Retype, exactly as they appear below, the lines between the line holding "Task: Select the 1D timeframe" and the line holding "Image resolution: width=1250", both ends included.

━━━━━━━━

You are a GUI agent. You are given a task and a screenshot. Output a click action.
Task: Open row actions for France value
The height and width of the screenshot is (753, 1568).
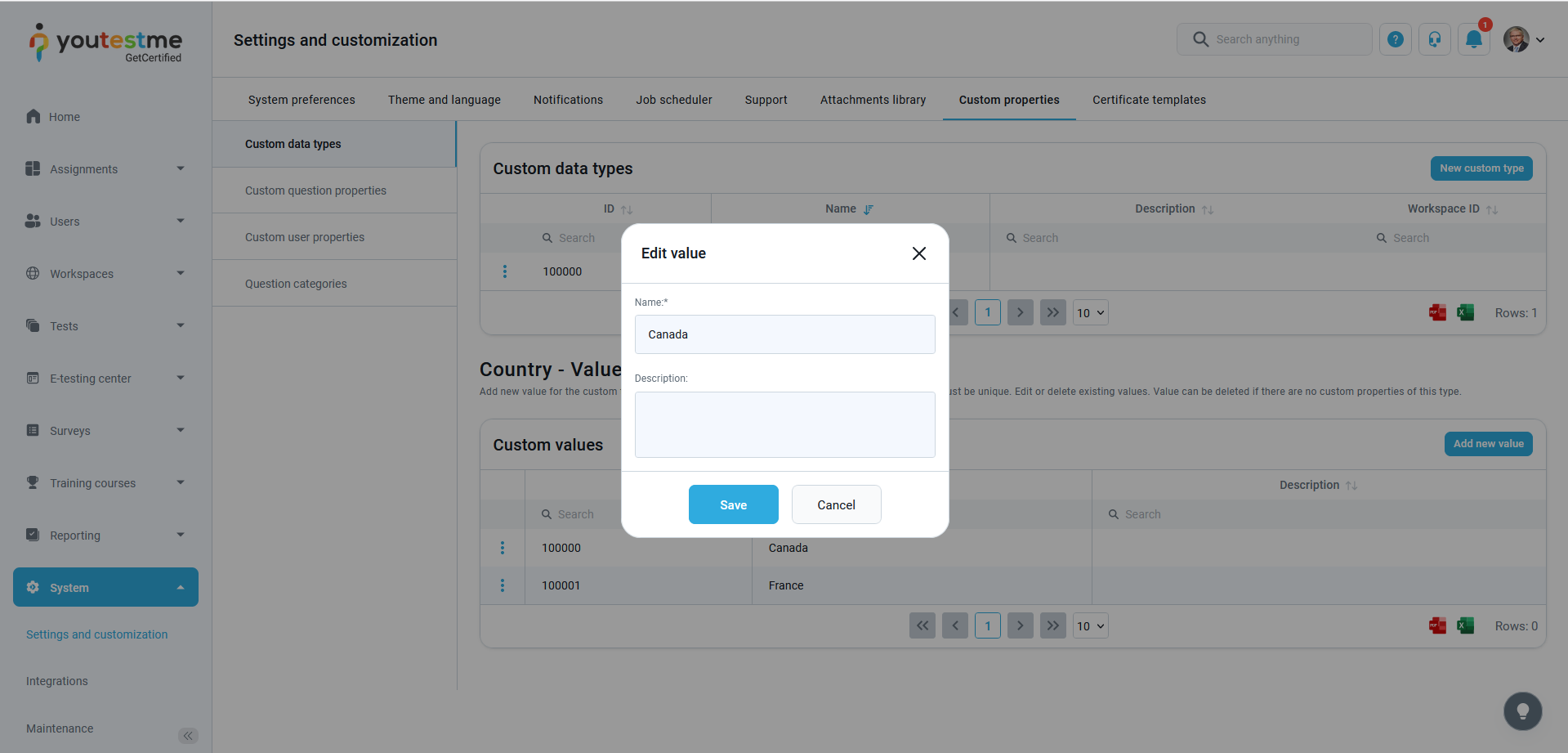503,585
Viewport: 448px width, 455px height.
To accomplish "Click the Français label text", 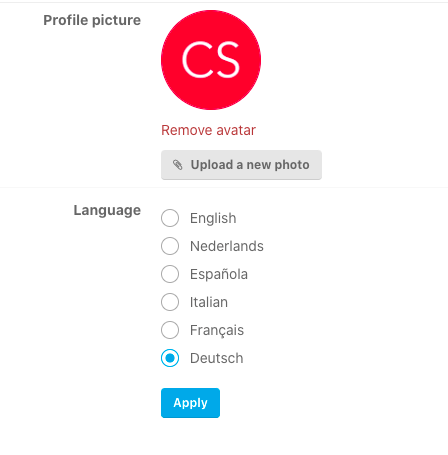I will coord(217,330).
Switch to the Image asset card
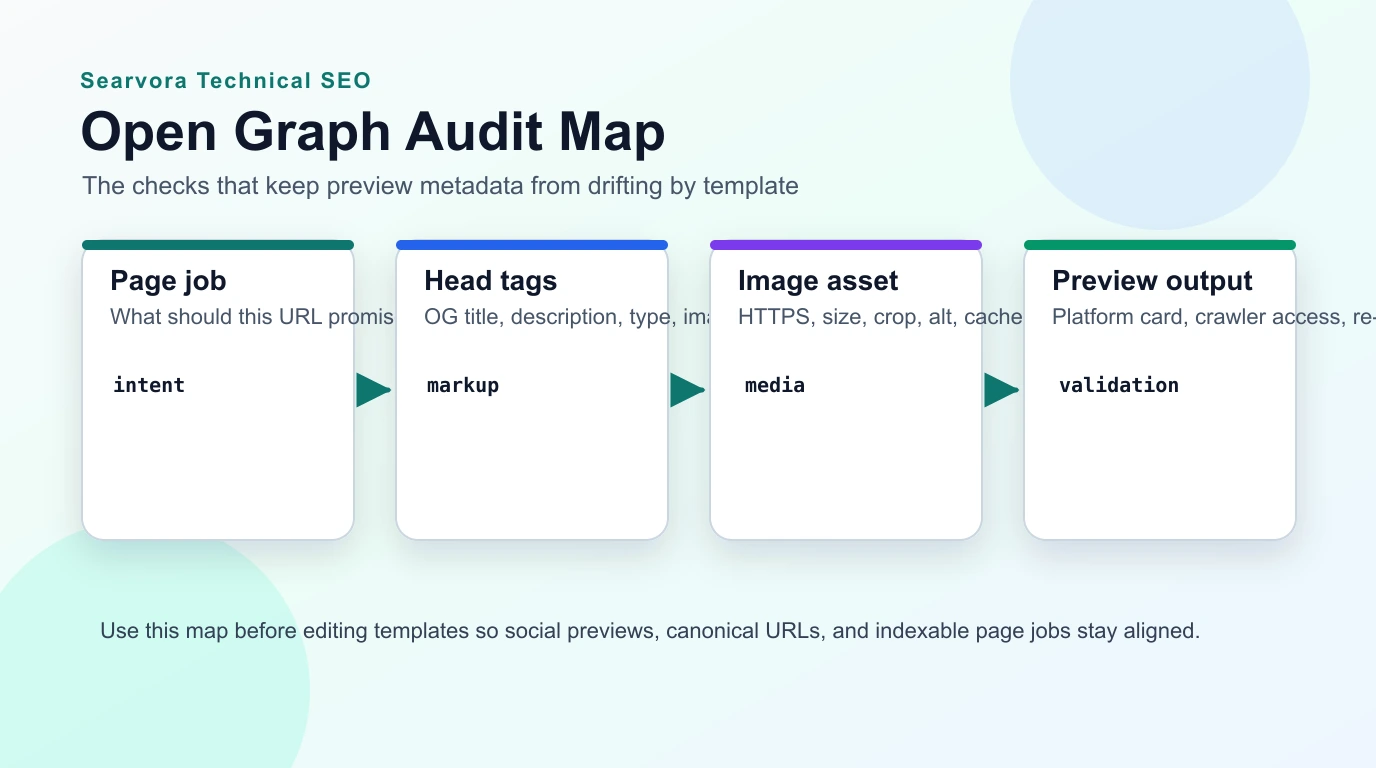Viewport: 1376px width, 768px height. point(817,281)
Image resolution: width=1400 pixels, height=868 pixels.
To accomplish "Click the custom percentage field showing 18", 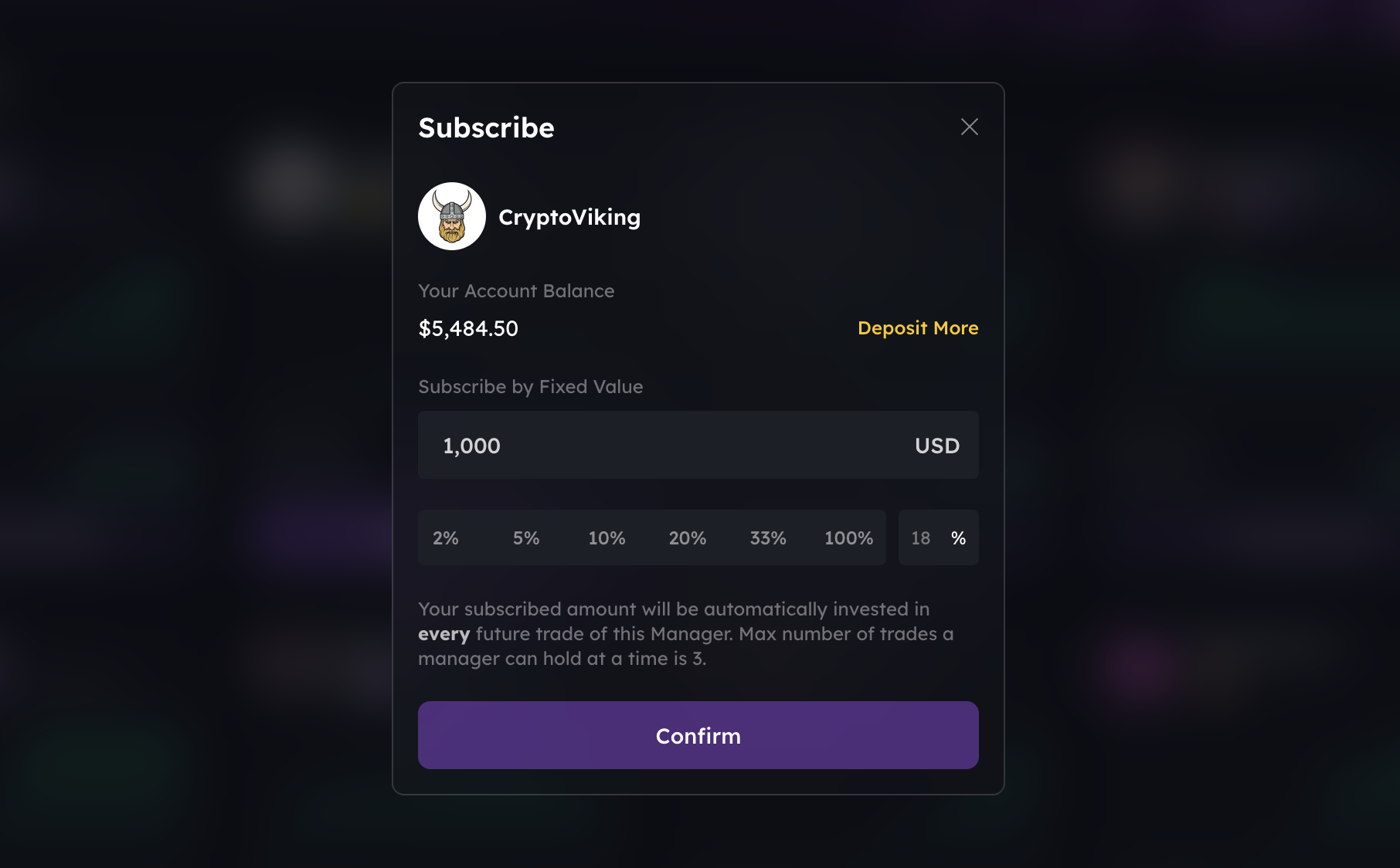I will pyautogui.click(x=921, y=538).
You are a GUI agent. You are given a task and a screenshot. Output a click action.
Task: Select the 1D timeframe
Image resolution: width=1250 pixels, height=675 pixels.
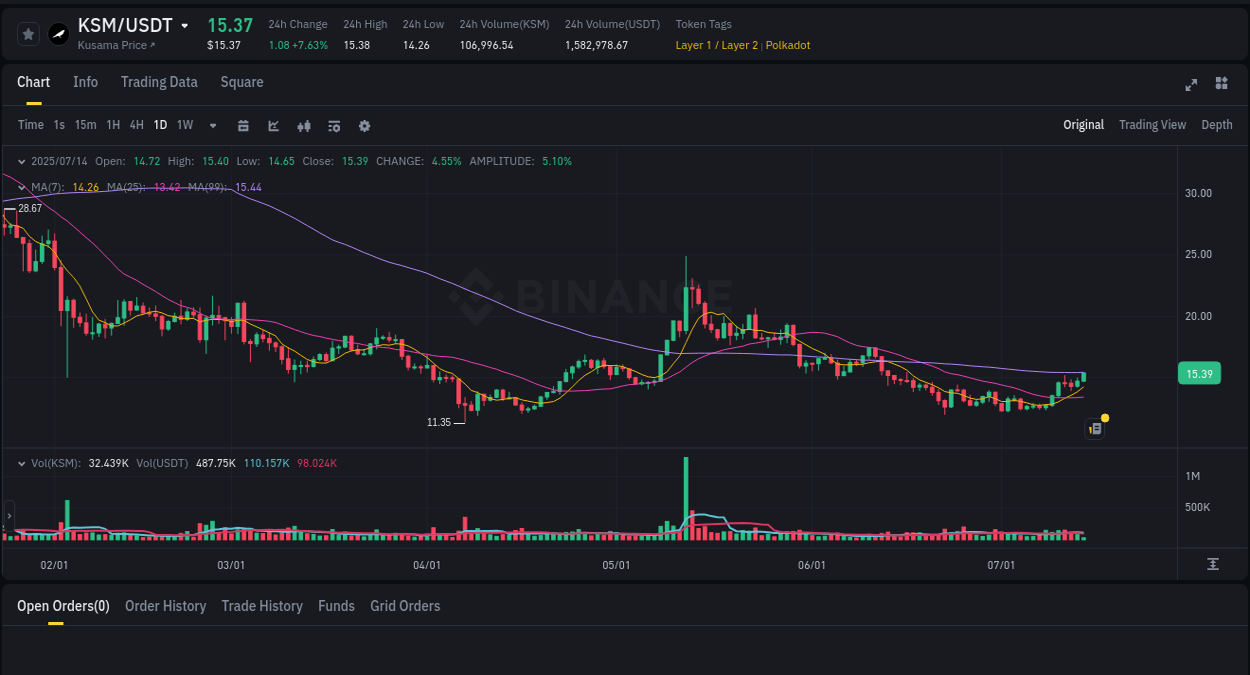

━━━━━━━━

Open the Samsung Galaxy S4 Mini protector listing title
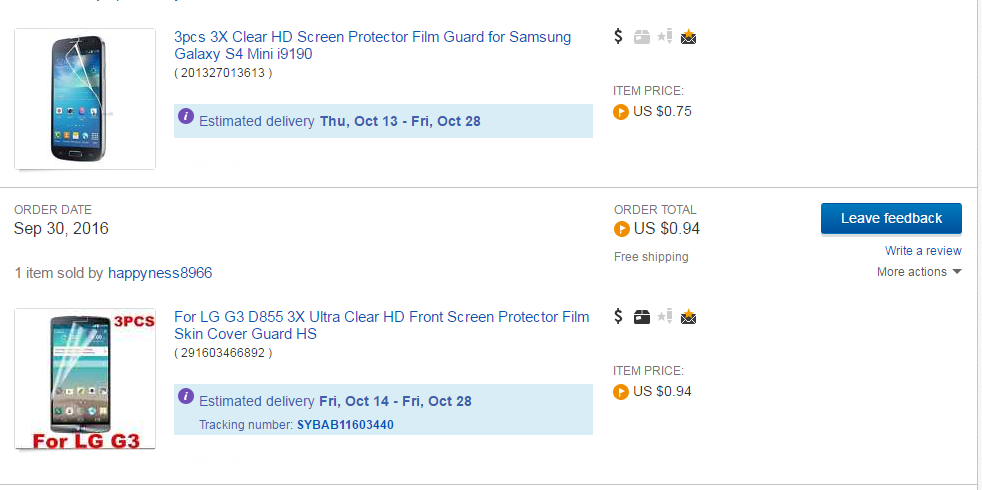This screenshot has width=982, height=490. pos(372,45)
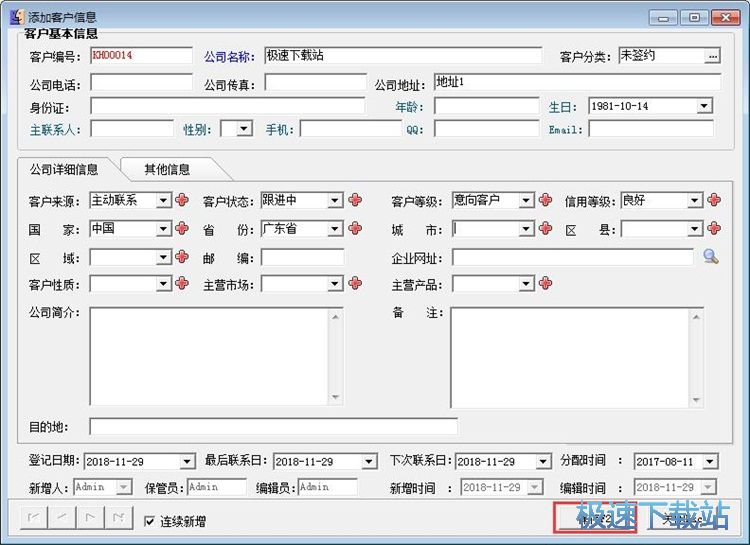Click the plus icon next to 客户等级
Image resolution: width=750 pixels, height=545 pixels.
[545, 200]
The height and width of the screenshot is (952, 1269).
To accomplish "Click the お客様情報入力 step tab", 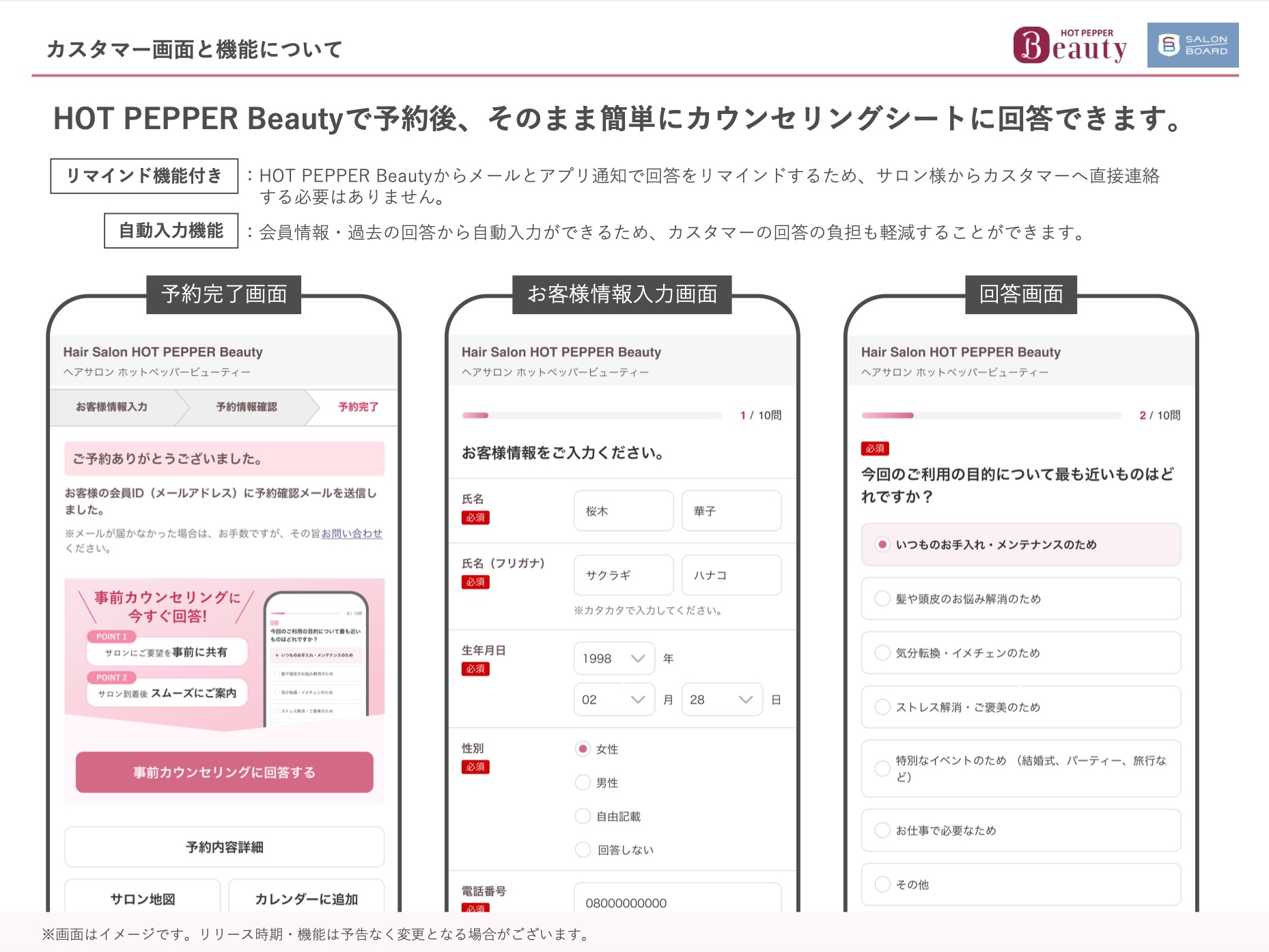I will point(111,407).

━━━━━━━━

**Solution**
Task: Select the 1D timeframe
Image resolution: width=1250 pixels, height=675 pixels.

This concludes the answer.